Por outro lado, o nome do Brasil também está colado, às vezes, a iniciativas problemáticas. Omar Ribeiro Thomaz, professor de Antropologia da Unicamp e pesquisador do Haiti há 16 anos, cita as dez Unidades de Pronto Atendimento (UPA) prometidas pelo governo brasileiro dias após o terremoto de janeiro de 2010 — nenhuma saiu do papel. Thomaz também menciona falhas no projeto Pró-Haiti, criado com o objetivo anunciado de trazer até 500 estudantes haitianos para universidades públicas brasileiras. Até hoje, vieram 78.
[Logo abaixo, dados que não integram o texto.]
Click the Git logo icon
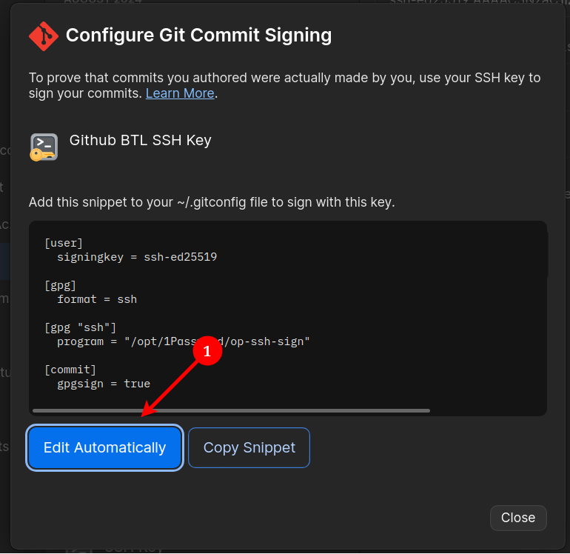Screen dimensions: 570x554 click(44, 36)
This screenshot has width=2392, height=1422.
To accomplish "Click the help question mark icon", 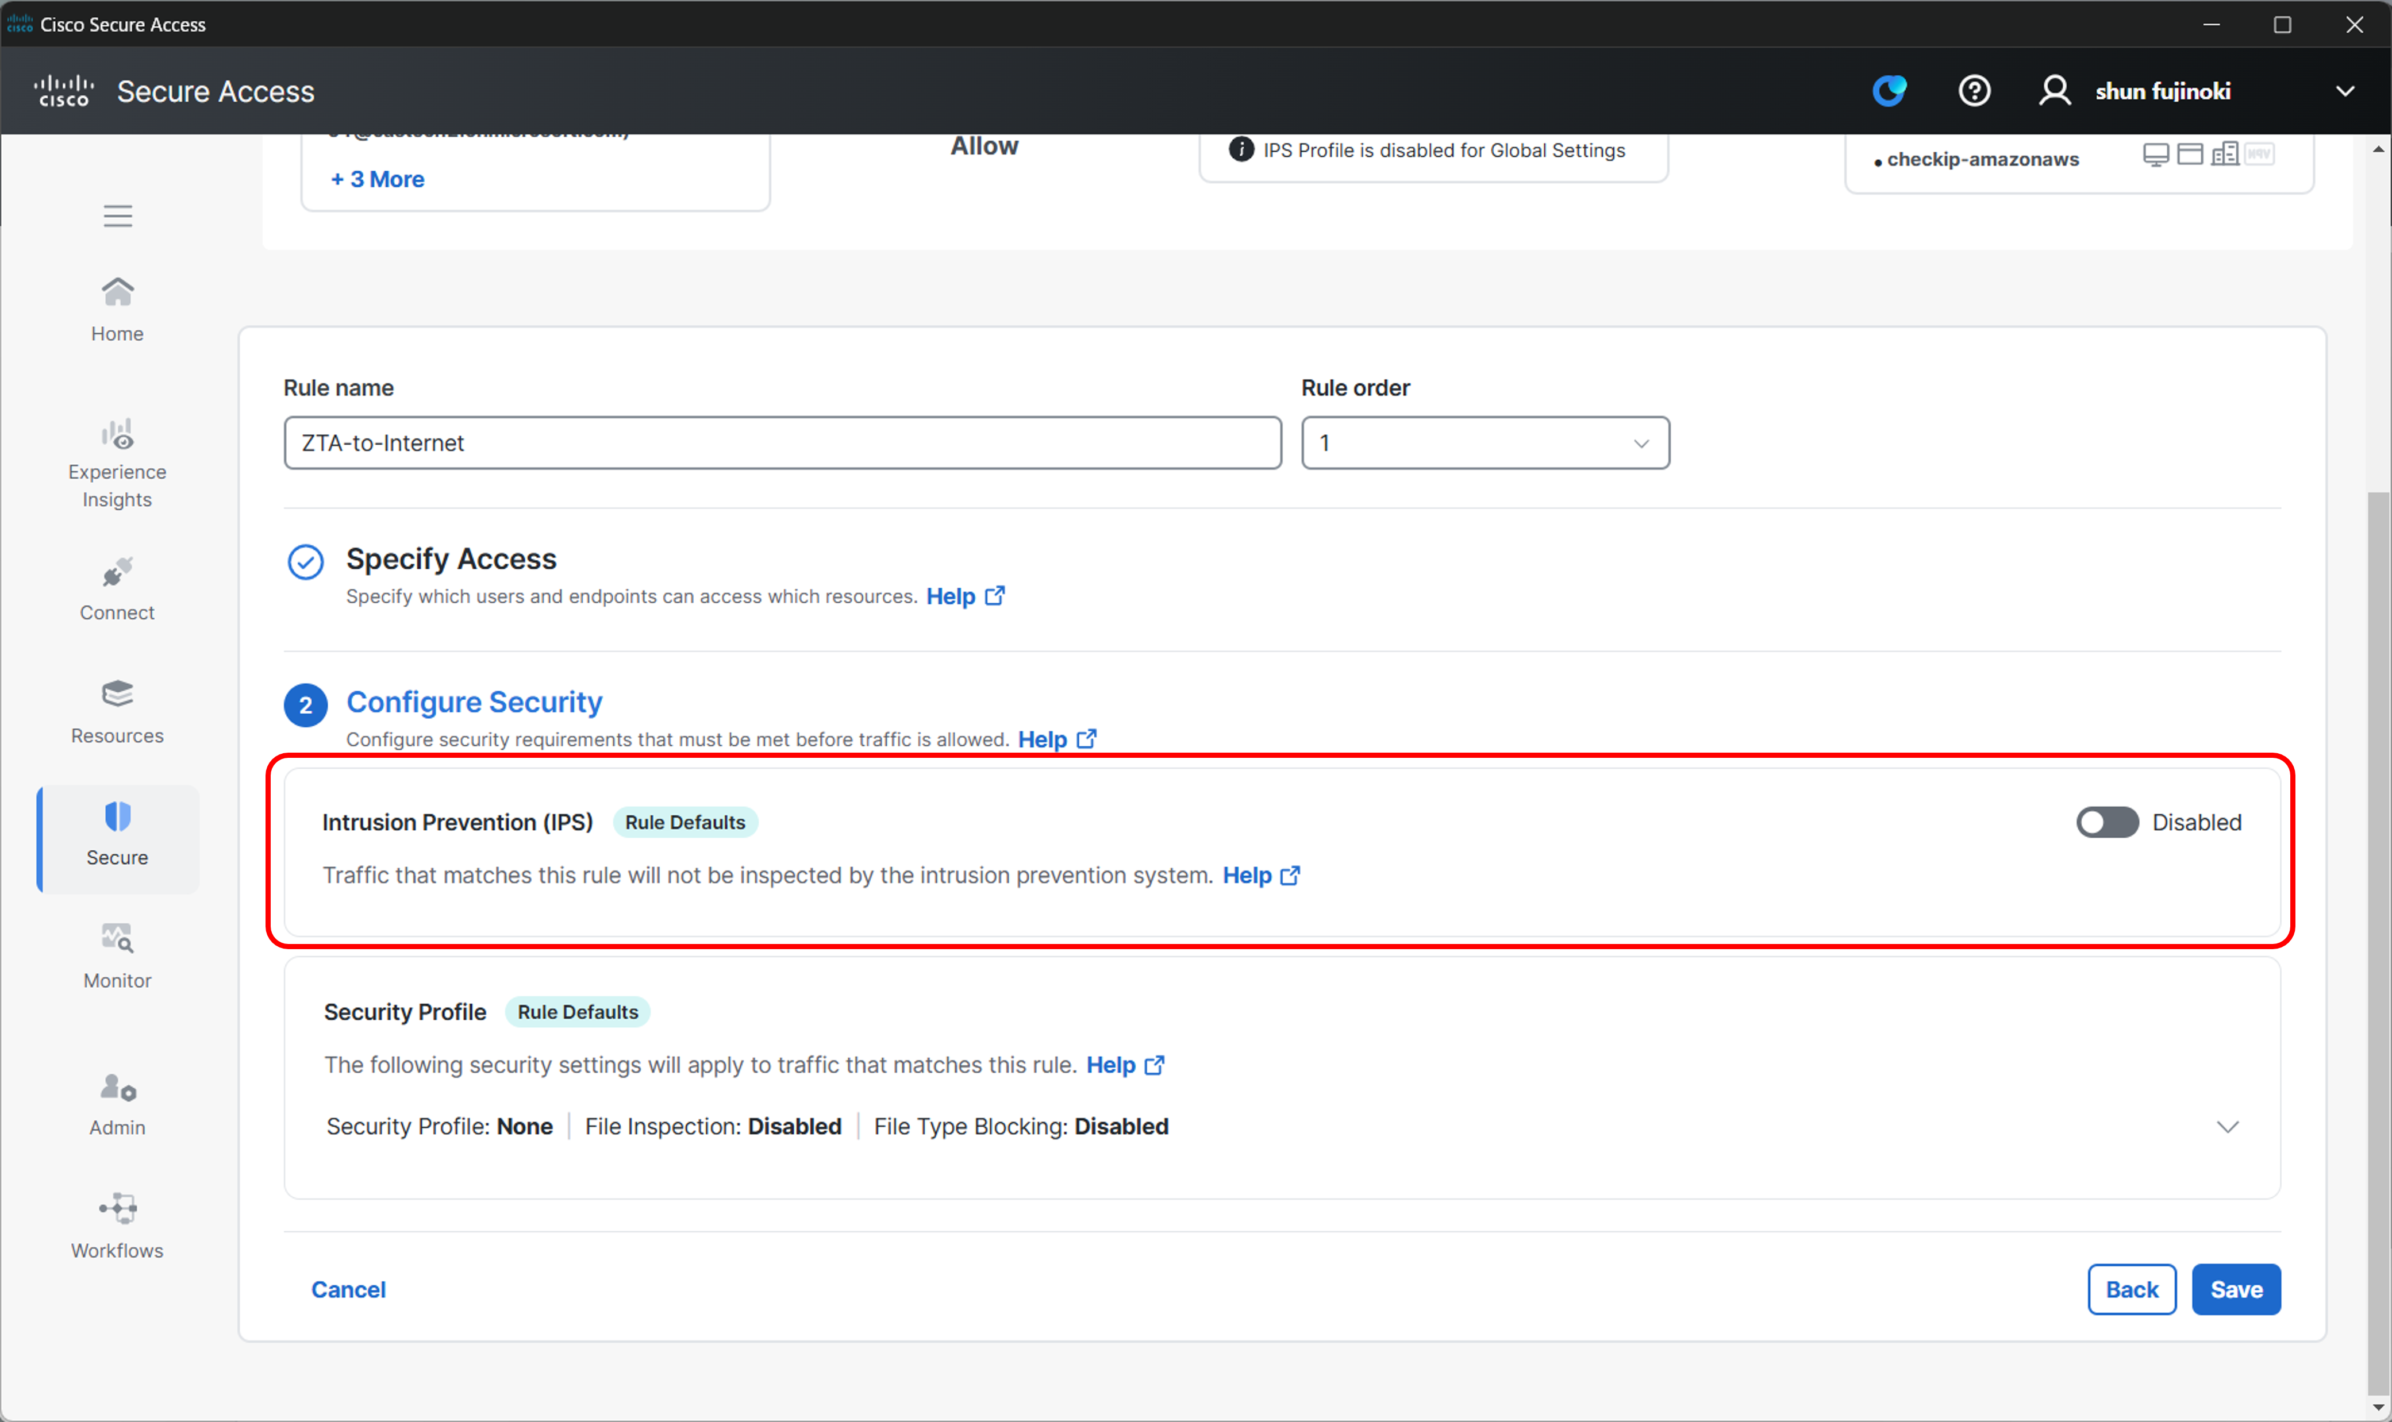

Intenções não concretizadas
A promessa das UPAs deu lugar à construção de três hospitais comunitários de referência, um instituto destinado à reabilitação de pessoas com deficiência e de um laboratório de órteses e próteses. Em nota, o Ministério da Saúde informou que a decisão foi tomada em conjunto com o governo haitiano, com base na realidade do país, “que possui carência de estabelecimentos de saúde para atender à população, em especial em média complexidade”.
A inauguração dos hospitais chegou a ser anunciada para meados de 2013, mas o primeiro deles, assim como o instituto de reabilitação serão inaugurados amanhã, segundo o ministério. Os outros dois estabelecimentos devem começar a funcionar ainda neste semestre. “A mudança de data se deu em função das dificuldades enfrentadas pelo país no início do seu processo de reestruturação após o terremoto, que acabou causando um atraso inicial na liberação dos terrenos cedidos para as obras”, alega o ministério. O governo brasileiro colocou US$ 67,5 milhões na cooperação em saúde com o Haiti, destinados à construção e manutenção dos hospitais, formação de mil agentes comunitários e reforma de laboratórios, entre outras atividades.
Já segundo o Ministério da Educação, a vinda de 500 bolsistas seria para a realização de graduação sanduíche no Brasil, mas este tipo de bolsa “se mostrou inviável”, disse o ministério, em nota. Com isso, “foi acordada a troca de modalidade de bolsa, e os alunos que já estavam aqui foram migrados para a graduação plena”.
Para outros acadêmicos brasileiros que conhecem o Haiti, como o sociólogo Antônio Jorge Ramalho, professor de Relações Internacionais na Universidade de Brasília (UnB), o Brasil tem méritos em seu desempenho no Haiti.
— O Brasil projetou sua imagem e bandeira e mostrou capacidade de ação, que é muito relevante. Essa atuação coloca o Brasil como um país respeitado quando se cita operações das Nações Unidas. Não é casual que a ONU, na República Democrática do Congo, onde, pela primeira vez, haverá uma brigada de intervenção, escolheu um general brasileiro (Carlos Alberto dos Santos Cruz, que comandou as tropas da Minustah entre 2006 e 2009). Ele terá autorização para usar a força para impor a paz. Um brasileiro vai comandar essa brigada graças ao bom desempenho do Brasil no Haiti — disse Ramalho, que viveu um ano e meio no Haiti na década passada.
Seitenfus, por sua vez, vê com preocupação um desgaste da imagem do Brasil com a prolongada atuação no Haiti e faz ressalvas à relevância da presença brasileira para o futuro do país caribenho.
— Cada dia que passa com a nossa presença com a cara militar, desgasta mais. Um capital imenso de reconhecimento, respeitabilidade, gastá-lo como nós estamos gastando no Haiti... — diz. — A formação da PNH é exclusividade dos EUA e do Canadá. Eles sabem que quando a ONU for embora, o poder será da PNH. A participação do Brasil nesse processo é muito marginal.